Large Displacement Dynamic Scene Segmentation through Multiscale Saliency Flow

Yinhui ZHANG  Zifen HE  

IEICE TRANSACTIONS on Information and Systems   Vol.E99-D   No.7   pp.1871-1876
Publication Date: 2016/07/01
Online ISSN: 1745-1361
DOI: 10.1587/transinf.2015EDP7482
Type of Manuscript: PAPER
Category: Pattern Recognition
video segmentation,  temporal propagation,  saliency map,  multiscale saliency flow,  

Full Text: PDF(832.8KB)>>
Buy this Article

Most unsupervised video segmentation algorithms are difficult to handle object extraction in dynamic real-world scenes with large displacements, as foreground hypothesis is often initialized with no explicit mutual constraint on top-down spatio-temporal coherency despite that it may be imposed to the segmentation objective. To handle such situations, we propose a multiscale saliency flow (MSF) model that jointly learns both foreground and background features of multiscale salient evidences, hence allowing temporally coherent top-down information in one frame to be propagated throughout the remaining frames. In particular, the top-down evidences are detected by combining saliency signature within a certain range of higher scales of approximation coefficients in wavelet domain.
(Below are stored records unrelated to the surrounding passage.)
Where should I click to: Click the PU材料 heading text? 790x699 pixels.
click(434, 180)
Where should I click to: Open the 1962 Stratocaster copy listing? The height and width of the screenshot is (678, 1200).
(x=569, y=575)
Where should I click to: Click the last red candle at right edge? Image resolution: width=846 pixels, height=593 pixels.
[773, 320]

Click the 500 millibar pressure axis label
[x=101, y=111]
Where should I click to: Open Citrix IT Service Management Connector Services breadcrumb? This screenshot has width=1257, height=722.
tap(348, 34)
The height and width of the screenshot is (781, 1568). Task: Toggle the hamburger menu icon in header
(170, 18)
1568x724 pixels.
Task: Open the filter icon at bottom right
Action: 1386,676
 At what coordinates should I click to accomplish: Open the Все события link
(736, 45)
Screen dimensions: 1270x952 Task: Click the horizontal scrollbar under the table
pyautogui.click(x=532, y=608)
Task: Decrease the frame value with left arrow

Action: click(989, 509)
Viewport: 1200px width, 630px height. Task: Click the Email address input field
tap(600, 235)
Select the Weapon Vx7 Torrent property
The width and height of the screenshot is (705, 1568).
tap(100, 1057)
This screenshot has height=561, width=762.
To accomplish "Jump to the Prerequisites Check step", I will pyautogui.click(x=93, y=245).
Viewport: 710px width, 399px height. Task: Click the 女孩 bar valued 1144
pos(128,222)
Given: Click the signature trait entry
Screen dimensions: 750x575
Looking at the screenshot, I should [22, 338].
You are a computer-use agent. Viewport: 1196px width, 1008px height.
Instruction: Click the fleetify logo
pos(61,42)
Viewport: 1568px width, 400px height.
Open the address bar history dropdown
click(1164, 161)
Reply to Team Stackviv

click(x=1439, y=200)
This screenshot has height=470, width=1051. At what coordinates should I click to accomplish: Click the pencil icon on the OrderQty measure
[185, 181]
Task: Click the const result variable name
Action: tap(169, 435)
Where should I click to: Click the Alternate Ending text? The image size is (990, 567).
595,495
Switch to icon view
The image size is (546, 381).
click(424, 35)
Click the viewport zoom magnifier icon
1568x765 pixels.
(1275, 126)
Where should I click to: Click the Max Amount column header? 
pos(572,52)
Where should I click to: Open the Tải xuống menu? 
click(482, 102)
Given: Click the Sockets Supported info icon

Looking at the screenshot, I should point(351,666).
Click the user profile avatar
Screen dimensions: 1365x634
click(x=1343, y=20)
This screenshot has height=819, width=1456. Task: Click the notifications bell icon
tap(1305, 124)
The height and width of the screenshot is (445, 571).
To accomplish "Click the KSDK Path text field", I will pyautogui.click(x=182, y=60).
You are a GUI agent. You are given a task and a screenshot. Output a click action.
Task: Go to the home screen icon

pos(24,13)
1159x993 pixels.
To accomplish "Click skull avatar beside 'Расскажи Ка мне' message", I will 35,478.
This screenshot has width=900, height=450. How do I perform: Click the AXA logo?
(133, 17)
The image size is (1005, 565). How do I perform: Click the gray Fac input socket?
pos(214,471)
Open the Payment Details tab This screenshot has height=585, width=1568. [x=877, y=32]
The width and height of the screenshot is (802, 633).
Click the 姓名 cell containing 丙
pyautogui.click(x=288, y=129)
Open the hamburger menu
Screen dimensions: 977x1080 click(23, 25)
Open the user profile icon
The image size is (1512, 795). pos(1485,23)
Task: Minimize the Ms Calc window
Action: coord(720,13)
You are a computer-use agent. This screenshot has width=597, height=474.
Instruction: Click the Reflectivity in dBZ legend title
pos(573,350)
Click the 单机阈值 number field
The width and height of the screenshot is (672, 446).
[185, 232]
Saliency flow is then estimated by Gaussian kernel correlation of non-maximal suppressed multiscale evidences, which are characterized by HOG descriptors in a high-dimensional feature space. We build the proposed MSF model in accordance with the primary object hypothesis that jointly integrates temporal consistent constraints of saliency map estimated at multiple scales into the objective. We demonstrate the effectiveness of the proposed multiscale saliency flow for segmenting dynamic real-world scenes with large displacements caused by uniform sampling of video sequences.